Directions for this task: Update the items from the line containing "Given: Click the Longitude Min value field" through the line containing "[x=94, y=35]", inclusive, replacing "scroll up arrow" with "scroll down arrow". Output only those lines, otherwise unchanged.
===== Provided data
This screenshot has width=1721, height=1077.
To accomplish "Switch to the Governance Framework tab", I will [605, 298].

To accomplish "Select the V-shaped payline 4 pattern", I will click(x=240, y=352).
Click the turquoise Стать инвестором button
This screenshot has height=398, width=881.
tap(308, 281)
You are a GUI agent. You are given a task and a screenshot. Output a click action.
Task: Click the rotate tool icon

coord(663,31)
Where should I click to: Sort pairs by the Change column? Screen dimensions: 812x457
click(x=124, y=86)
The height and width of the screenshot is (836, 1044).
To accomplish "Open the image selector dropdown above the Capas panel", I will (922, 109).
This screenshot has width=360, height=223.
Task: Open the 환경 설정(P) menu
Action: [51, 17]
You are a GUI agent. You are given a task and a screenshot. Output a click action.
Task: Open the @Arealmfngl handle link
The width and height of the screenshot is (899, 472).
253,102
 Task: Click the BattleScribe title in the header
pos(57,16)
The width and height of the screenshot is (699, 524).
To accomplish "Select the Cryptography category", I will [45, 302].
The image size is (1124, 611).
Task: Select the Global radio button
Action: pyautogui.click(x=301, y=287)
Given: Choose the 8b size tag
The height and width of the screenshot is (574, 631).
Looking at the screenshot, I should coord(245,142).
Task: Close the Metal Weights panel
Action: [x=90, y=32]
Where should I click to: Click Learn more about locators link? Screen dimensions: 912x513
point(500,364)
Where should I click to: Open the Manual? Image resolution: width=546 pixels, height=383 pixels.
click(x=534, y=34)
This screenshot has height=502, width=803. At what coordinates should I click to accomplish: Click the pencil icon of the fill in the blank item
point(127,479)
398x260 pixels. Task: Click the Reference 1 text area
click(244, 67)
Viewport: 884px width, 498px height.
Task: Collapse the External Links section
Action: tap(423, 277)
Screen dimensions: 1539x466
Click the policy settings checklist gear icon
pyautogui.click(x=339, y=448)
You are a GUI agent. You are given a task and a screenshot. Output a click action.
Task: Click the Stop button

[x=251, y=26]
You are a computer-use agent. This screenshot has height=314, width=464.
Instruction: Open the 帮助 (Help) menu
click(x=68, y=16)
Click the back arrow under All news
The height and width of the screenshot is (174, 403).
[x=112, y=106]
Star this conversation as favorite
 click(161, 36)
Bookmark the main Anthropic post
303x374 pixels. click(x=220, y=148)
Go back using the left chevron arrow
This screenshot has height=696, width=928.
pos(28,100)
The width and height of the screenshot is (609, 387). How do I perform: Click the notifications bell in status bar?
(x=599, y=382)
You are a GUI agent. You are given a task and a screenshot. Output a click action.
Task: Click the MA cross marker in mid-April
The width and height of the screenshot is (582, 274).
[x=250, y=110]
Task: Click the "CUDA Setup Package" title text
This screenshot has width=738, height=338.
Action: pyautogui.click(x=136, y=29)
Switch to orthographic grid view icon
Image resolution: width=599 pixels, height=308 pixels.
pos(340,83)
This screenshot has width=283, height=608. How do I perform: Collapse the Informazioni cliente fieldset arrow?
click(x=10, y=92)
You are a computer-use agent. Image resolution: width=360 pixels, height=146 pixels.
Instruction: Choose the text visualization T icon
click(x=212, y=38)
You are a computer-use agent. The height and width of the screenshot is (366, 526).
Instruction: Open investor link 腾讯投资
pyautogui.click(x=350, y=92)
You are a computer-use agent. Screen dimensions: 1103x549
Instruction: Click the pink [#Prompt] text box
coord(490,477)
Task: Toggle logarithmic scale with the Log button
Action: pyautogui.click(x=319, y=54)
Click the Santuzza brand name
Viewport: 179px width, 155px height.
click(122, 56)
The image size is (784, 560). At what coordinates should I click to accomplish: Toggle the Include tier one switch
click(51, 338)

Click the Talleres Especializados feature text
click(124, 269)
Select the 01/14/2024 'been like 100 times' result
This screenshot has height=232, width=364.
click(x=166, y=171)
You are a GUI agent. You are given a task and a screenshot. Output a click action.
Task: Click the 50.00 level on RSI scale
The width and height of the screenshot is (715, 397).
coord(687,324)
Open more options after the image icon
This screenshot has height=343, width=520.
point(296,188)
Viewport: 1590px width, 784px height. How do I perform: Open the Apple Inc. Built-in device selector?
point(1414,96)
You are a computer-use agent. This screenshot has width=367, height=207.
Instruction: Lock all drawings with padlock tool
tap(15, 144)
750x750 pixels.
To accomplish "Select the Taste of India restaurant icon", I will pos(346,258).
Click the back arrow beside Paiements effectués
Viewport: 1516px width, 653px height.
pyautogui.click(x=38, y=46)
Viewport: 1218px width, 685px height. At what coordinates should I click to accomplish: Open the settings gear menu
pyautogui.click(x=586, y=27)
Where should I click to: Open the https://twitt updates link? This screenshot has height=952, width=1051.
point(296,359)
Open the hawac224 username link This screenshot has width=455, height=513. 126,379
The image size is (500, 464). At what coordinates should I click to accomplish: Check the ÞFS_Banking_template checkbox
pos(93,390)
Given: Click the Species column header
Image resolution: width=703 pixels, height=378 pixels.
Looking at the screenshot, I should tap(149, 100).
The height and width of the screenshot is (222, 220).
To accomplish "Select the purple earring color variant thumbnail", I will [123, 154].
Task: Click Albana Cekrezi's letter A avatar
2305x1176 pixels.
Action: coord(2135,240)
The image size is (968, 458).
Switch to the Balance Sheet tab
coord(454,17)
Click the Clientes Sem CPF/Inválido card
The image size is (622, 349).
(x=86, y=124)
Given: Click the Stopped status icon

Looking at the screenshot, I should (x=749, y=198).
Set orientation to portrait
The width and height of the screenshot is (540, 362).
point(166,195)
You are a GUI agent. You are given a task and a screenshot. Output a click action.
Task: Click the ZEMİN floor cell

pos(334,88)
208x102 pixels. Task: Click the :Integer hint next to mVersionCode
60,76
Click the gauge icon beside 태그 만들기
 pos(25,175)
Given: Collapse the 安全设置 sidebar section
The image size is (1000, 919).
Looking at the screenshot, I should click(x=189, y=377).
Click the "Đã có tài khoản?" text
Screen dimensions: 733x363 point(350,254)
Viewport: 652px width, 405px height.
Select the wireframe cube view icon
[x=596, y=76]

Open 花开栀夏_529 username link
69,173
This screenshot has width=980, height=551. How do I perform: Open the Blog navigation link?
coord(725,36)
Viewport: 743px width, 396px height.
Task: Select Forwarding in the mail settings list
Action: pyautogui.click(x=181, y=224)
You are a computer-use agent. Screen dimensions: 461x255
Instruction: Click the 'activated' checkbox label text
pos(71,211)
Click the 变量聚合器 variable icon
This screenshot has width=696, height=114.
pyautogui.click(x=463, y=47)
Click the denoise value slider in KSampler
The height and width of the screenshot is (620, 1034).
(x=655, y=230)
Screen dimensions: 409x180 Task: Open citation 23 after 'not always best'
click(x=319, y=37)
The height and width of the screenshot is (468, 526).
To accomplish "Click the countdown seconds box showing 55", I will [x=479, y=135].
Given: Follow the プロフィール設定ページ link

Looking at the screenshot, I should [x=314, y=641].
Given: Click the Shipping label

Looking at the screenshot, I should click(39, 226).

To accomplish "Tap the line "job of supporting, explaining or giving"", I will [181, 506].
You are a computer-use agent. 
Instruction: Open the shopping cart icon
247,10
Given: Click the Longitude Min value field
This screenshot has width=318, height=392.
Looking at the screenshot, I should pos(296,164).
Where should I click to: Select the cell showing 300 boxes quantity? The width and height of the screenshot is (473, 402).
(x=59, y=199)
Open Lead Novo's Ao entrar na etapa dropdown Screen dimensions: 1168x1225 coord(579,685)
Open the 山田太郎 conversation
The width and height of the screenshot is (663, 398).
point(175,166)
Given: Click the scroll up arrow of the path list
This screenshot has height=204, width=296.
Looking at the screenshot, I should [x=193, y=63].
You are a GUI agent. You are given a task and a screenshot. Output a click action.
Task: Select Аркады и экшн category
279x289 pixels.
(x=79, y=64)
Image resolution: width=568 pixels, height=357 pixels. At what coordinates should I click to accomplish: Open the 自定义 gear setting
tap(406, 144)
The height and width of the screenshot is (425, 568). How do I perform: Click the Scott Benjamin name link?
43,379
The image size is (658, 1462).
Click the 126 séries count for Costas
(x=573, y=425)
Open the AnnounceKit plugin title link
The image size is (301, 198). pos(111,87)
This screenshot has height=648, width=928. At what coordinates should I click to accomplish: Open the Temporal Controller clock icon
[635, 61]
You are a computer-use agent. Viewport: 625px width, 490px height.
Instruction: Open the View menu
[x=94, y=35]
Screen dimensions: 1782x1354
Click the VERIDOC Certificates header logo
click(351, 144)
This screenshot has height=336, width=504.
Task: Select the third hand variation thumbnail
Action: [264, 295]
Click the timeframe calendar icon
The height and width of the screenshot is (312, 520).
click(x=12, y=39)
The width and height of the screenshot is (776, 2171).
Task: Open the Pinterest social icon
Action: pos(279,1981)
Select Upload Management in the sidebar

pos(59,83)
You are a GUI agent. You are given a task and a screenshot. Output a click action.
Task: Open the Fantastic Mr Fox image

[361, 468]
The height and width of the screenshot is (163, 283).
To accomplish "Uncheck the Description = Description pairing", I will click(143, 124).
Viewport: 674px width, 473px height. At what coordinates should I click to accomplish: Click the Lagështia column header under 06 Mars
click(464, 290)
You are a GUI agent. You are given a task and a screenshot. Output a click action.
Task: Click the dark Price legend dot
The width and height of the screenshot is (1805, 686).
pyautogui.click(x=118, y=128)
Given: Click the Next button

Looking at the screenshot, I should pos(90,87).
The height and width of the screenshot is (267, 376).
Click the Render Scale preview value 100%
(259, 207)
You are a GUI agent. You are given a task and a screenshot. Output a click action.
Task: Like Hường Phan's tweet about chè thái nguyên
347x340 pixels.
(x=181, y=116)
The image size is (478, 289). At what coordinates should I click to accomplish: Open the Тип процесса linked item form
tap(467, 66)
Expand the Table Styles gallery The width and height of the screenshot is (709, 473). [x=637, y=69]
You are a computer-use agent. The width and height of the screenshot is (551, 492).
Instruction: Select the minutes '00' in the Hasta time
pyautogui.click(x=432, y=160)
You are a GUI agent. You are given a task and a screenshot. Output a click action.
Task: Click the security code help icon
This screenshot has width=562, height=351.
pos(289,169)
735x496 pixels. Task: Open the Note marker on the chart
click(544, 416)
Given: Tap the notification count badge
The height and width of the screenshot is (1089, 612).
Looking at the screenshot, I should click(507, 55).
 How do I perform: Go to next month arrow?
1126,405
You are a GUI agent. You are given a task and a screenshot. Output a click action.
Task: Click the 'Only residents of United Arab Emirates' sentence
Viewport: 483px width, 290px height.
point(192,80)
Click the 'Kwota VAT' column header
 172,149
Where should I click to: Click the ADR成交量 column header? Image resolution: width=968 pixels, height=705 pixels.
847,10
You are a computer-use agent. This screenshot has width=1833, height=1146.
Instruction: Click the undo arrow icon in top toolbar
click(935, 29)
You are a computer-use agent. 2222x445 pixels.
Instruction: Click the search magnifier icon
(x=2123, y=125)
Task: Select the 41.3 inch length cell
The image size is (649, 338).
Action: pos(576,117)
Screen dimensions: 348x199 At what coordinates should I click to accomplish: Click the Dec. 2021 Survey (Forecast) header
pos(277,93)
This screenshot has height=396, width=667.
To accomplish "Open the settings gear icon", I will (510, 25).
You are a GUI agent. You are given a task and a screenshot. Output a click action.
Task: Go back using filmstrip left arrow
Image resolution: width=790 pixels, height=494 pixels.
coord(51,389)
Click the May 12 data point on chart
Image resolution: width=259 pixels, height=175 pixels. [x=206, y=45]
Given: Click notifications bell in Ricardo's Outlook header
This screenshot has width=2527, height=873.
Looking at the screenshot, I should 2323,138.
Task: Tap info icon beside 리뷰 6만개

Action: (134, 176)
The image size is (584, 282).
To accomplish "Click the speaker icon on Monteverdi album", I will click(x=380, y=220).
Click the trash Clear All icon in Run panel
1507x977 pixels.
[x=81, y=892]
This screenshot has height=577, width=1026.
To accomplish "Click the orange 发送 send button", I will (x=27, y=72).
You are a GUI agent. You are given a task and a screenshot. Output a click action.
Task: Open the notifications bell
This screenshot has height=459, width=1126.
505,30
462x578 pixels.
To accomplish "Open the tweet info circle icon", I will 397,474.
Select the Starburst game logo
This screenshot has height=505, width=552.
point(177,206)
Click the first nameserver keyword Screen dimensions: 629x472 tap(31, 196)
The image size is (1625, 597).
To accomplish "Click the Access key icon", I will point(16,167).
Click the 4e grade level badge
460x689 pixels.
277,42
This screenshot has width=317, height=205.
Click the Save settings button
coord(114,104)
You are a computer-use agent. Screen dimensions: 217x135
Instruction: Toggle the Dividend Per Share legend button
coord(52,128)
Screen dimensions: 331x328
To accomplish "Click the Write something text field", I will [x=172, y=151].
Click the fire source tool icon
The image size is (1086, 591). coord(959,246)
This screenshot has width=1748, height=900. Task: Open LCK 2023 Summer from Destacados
==========
Written solution:
Given: Click the Longitude Min value field
This screenshot has width=318, height=392.
Looking at the screenshot, I should pos(296,164).
Where should I click to: Select the cell showing 300 boxes quantity? The width and height of the screenshot is (473, 402).
(x=59, y=199)
Open Lead Novo's Ao entrar na etapa dropdown Screen dimensions: 1168x1225 coord(579,685)
Open the 山田太郎 conversation
The width and height of the screenshot is (663, 398).
point(175,166)
Given: Click the scroll down arrow of the path list
This screenshot has height=204, width=296.
Looking at the screenshot, I should [x=193, y=63].
You are a GUI agent. You are given a task and a screenshot. Output a click action.
Task: Select Аркады и экшн category
279x289 pixels.
(x=79, y=64)
Image resolution: width=568 pixels, height=357 pixels. At what coordinates should I click to accomplish: Open the 自定义 gear setting
tap(406, 144)
The height and width of the screenshot is (425, 568). How do I perform: Click the Scott Benjamin name link?
43,379
The image size is (658, 1462).
Click the 126 séries count for Costas
(x=573, y=425)
Open the AnnounceKit plugin title link
The image size is (301, 198). pos(111,87)
This screenshot has height=648, width=928. At what coordinates should I click to accomplish: Open the Temporal Controller clock icon
[635, 61]
You are a computer-use agent. Viewport: 625px width, 490px height.
Instruction: Open the View menu
[x=94, y=35]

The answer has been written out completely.